====== PROVIDED TEXT

Should India ban coaching factories? As China has done? Not likely since that would, in the eyes of liberal democrats mark a move to curb freedom of enterprise; after all, private colleges and coaching classes are flourishing businesses and an important component of the the service sector. Marwaha provides a poignant symbol of this when he cites the evidence from a survey by the CSDS, showing more than a third of the interviewees listed their occupation, as “students.”

At first glance, it seems likely that the current scenario, of domination and subjugation sustained through concepts and language that dull the mind into meek consensus for homogenisation and standardisation of learning and of late, even job skills, will ensure the dismal state of our pedagogy to say the least with all its inbuilt inequities. In 2017 at the Global Entrepreneur Summit Prime Minister Modi and Ivanka Trump, daughter of the US President at the time were greeted by Mitra: a humanoid robot.  “Robot Mitra was “programmed  …according to the requirement of the event.” It’s ‘creators’ Invento Robotics spokespersons were quoted by the media claiming that, “We build these robots for customer-interaction across multiple domains. You can deploy these robots at banks, airports hospitals…” An entrepreneur had invented a man, stripped of all the unorthodoxies that can get so troublesome for both sovereign power and capital. Imagine a world free of messy unwashed ideas and sloganeering workers and students. Robots could be so clean and also fun! And if not robots why not drones to work services efficiently as well as fight wars. No dissidents to fill your jails with


Also Read: I, ROBOT MITRA, FROM DYSTOPIA!


If that seems like a scenario from Karel Capek’s great play R.U.R. in which the word robot made its appearance for the first time, think again. His play ends with the robots acquiring human subjectivities much to the consternation of their ‘inventor’ .

============
====== RECORDED DATA

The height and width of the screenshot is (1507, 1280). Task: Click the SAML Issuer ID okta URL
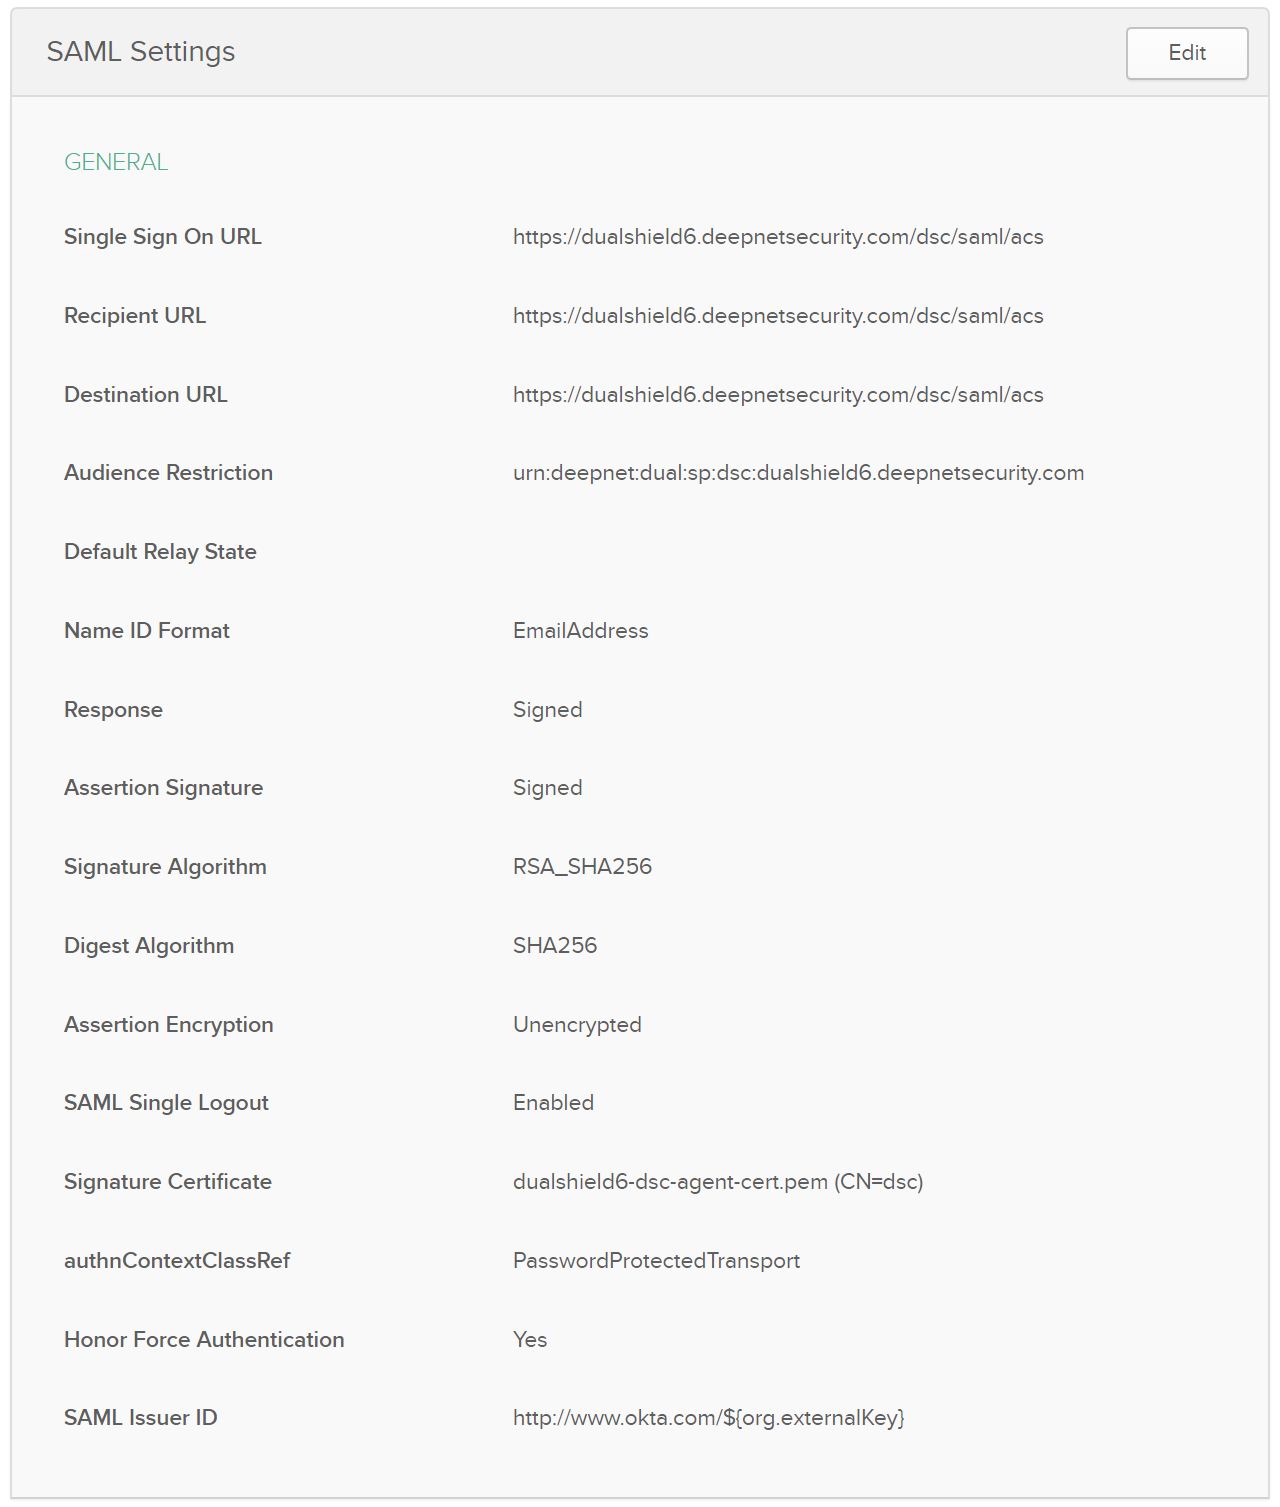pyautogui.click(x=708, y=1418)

============
====== RECORDED DATA

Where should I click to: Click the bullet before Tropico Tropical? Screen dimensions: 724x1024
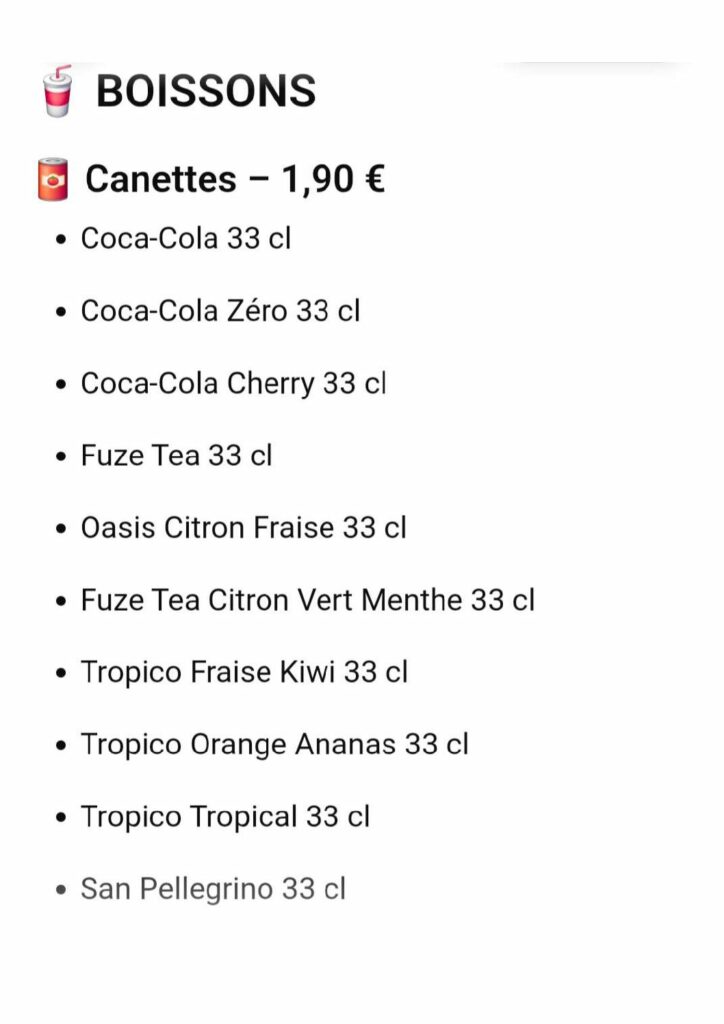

============
====== RECORDED DATA

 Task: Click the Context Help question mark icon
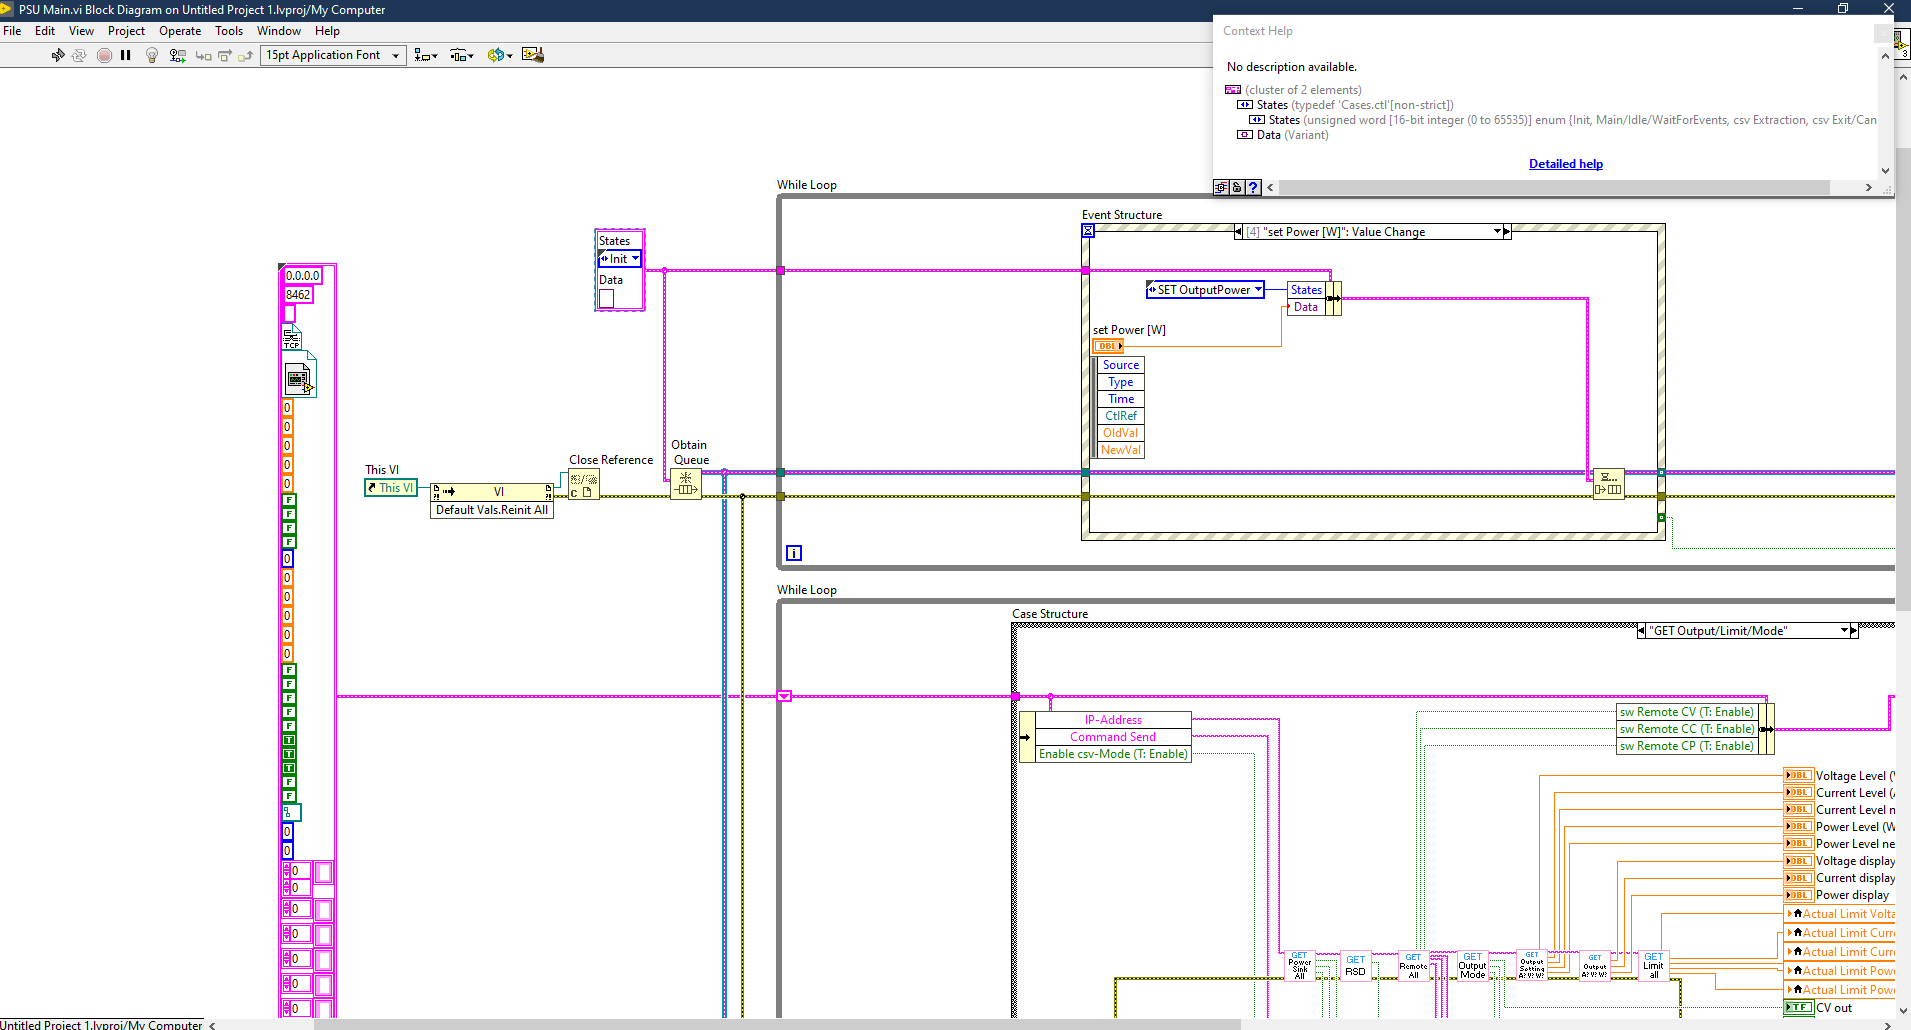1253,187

============

• ACTIONS TO TAKE:
- 1) In the essay on coaching and robots above, what greeted Prime Minister Modi and Ivanka Trump at the 2017 Global Entrepreneur Summit?
- 2) Render this sentence from the essay on coaching and robots into Spanish: "Imagine a world free of messy unwashed ideas and sloganeering workers and students."
- 3) Carry the essay on coaching and robots forward from its last sentence, keeping its argumentative voice.

• ANSWERS TO THE PROBLEMS:
- 1) Mitra, a humanoid robot.

- 2) Imagina un mundo libre de ideas desordenadas y sin lavar, y de trabajadores y estudiantes que corean consignas.

- 3)
That consciousness could take any turn. It is conceivable that despair within the young–robots in the making?–will lead to a form of nihilism where an infantile rage at the perceived injustice will find release in an Othering agenda that is evident now in the West where dystopian futures stare the vast majority of locals in the face, leading them to draw, in the words of Akeel Bilgrami the wrong inferences and rage against migrants and people of colour.

But another consciousness could also loom as the right inferences from perceived injustices are drawn and the resistance to those categories of hegemonic consensus—standardisation and specialization in knowledge acquisition, pursuit of spectacle and optics as a universal reality—that hollow out learning, leading to an indifference to life around us, is heard and the young begin to demand a new education, a new life, new dreams, more in harmony with the diversity of beings, a re-discovery of the ethical. At this point of the ‘epistemological break’ a transformative upheaval could become a palpable reality creating an arena wherein the right questions are asked and the wrong answers, unlearnt.